Hi, Zelma - thanks for writing.

There are several ways to do this construction. Here is one that we
can derive ourselves.

In a rectangular grid we suppose that the given line is the x-axis,
and we take A to be the point (0,1). Furthermore, we let y = ax+b be
the perpendicular bisector of AB. The center of the circle must be on
this line, and this center must be as far from A as from the x-axis.

Let (p,ap+b) be the coordinates of the center; this means that:

distance from x-axis = ap+b

distance from A(0,1) = sqrt[p^2 + (ap+b-1)^2]

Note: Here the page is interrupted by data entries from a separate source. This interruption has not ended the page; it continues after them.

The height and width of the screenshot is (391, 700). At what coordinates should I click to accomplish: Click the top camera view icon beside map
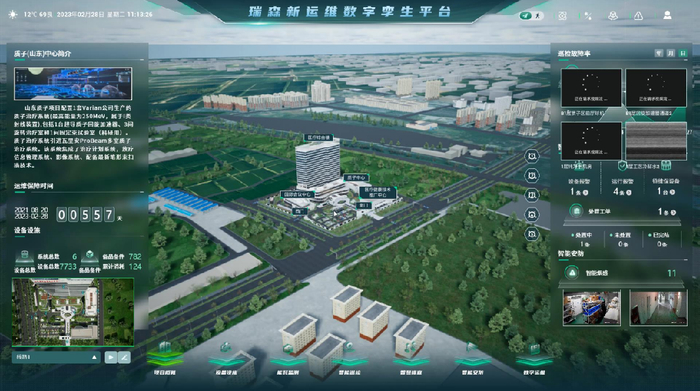click(x=532, y=156)
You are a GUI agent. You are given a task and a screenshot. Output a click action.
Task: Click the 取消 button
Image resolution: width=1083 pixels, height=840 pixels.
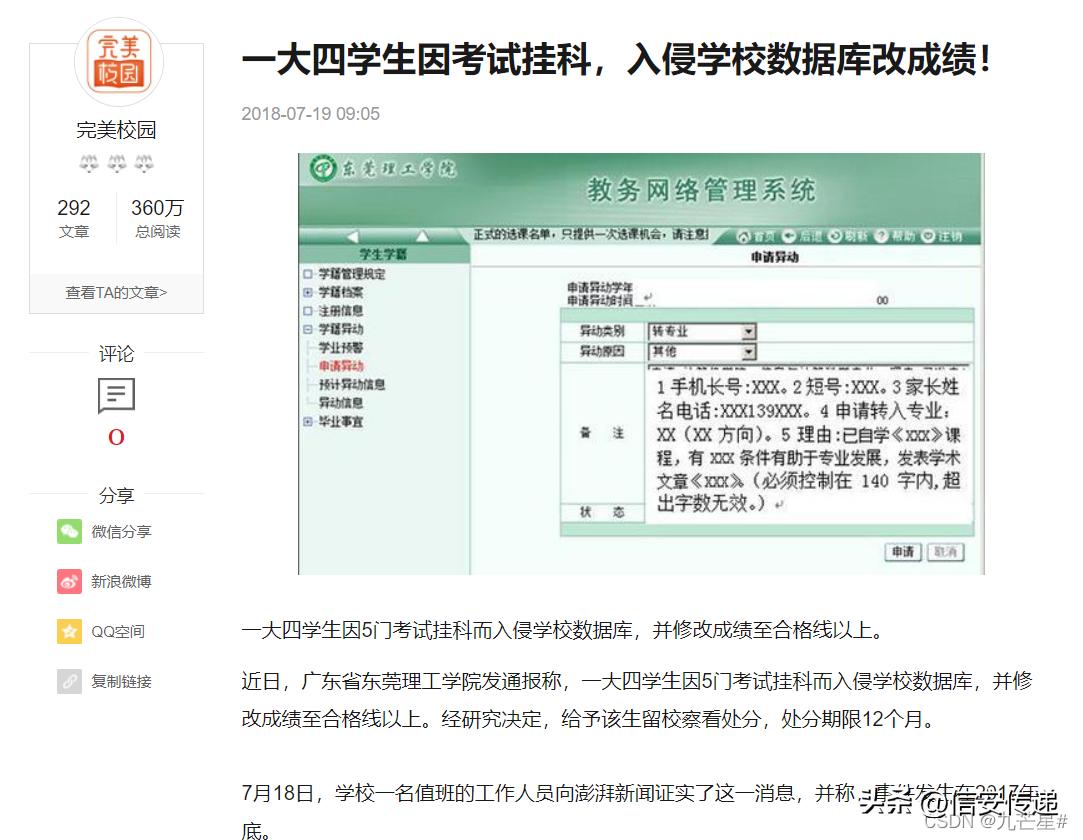point(945,553)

Those two being equal gives:

(ap+b)^2 = p^2 + (ap+b-1)^2

a^2p^2 + 2abp + b^2 = p^2 + a^2p^2 + 2a(b-1)p + b^2 - 2b + 1

0 = p^2 - 2ap - 2b + 1

With the quadratic equation this gives for the value of p:

p = a +/- sqrt(a^2 + 2b - 1)

How can we construct this? Let me give you some guidelines:

Part I:

1. Length a can be found in the following way: find the y-value of
the perpendicular bisector of AB for x = 1. This is y = a+b. The
vertical difference with the y-intercept is the requested length.
Note that this might be negative when the perpendicular line is
descending.

2. The y-value of the perpendicular bisector for x = a is then
y = a^2+b. Here is a figure of this part of the construction; in it
the final point (a,a^2+b) is called Q:

Part II:

Add to the y-value of this point b-1, which is exactly the distance
from A to M.

Mark the y-value, which is a^2+2b-1, on the y-axis, using point R.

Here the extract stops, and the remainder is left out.